File "/home/estathop/anaconda2/envs/tensorflow/lib/python2.7/encodings/utf_8.py", line 16, in decode return codecs.utf_8_decode(input, errors, True)

UnicodeDecodeError: 'utf8' codec can't decode byte 0x80 in position 0: invalid start byte

any ideas how to fix/bypass this ?

bhavikm commented 6 years ago

try saving word2vec in the original binary format:

model = load_model(modelpath=modelpath)  
model.wv.save_word2vec_format('w2v-original.bin', binary=True)
estathop commented 6 years ago

@bhavikm thanks, I bypassed the problem below but now another error occurs, when trying to execute the next block from the example, this error shows up:

transformer = Seq2VecR2RWord(
      word2vec_model=word2vec,
      max_length=20,
      latent_size=300,
      encoding_size=300,
      learning_rate=0.05
)

Traceback (most recent call last):

File "", line 6, in learning_rate=0.05

File "/home/estathop/anaconda2/envs/tensorflow/lib/python2.7/site-packages/seq2vec/model/seq2vec_R2R_word.py", line 55, in init learning_rate=learning_rate

File "/home/estathop/anaconda2/envs/tensorflow/lib/python2.7/site-packages/seq2vec/model/seq2vec_base.py", line 68, in init self.model, self.encoder = self.create_model()

File "/home/estathop/anaconda2/envs/tensorflow/lib/python2.7/site-packages/seq2vec/model/seq2vec_R2R_word.py", line 87, in create_model dense_dropout=0.

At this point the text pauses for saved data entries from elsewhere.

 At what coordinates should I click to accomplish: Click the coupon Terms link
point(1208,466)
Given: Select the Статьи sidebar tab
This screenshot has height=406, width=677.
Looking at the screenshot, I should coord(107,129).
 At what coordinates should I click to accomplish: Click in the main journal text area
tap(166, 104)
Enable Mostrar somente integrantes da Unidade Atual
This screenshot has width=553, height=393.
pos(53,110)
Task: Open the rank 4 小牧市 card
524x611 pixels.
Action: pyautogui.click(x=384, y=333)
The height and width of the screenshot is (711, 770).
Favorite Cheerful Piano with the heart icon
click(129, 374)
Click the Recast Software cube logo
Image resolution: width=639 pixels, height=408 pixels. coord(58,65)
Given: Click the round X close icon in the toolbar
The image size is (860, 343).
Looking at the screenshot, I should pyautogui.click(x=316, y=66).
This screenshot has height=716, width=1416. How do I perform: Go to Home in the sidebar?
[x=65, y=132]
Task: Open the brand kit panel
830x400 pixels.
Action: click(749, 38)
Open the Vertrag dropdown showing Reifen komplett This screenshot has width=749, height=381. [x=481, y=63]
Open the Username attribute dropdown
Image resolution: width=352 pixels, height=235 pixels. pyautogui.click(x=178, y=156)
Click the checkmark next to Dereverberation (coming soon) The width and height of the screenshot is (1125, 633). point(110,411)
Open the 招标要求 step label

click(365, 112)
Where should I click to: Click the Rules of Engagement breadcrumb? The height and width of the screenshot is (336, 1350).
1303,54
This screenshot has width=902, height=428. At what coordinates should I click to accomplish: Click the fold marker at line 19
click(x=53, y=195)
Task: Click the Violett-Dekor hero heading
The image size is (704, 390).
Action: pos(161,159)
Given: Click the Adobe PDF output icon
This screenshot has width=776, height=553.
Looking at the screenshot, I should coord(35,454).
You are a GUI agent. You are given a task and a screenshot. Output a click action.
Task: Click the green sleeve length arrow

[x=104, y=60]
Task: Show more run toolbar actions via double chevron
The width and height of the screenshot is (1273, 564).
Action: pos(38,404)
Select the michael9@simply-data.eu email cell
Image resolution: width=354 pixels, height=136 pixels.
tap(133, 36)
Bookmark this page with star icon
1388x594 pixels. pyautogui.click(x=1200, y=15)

File "/home/estathop/anaconda2/envs/tensorflow/lib/python2.7/site-packages/yklz/recurrent/rnn_cell.py", line 22, in init **kwargs

File "/home/estathop/anaconda2/envs/tensorflow/lib/python2.7/site-packages/keras/engine/topology.py", line 262, in init self.stateful = False

AttributeError: can't set attribute

SoluMilken commented 6 years ago

Please use python 3.5 or above.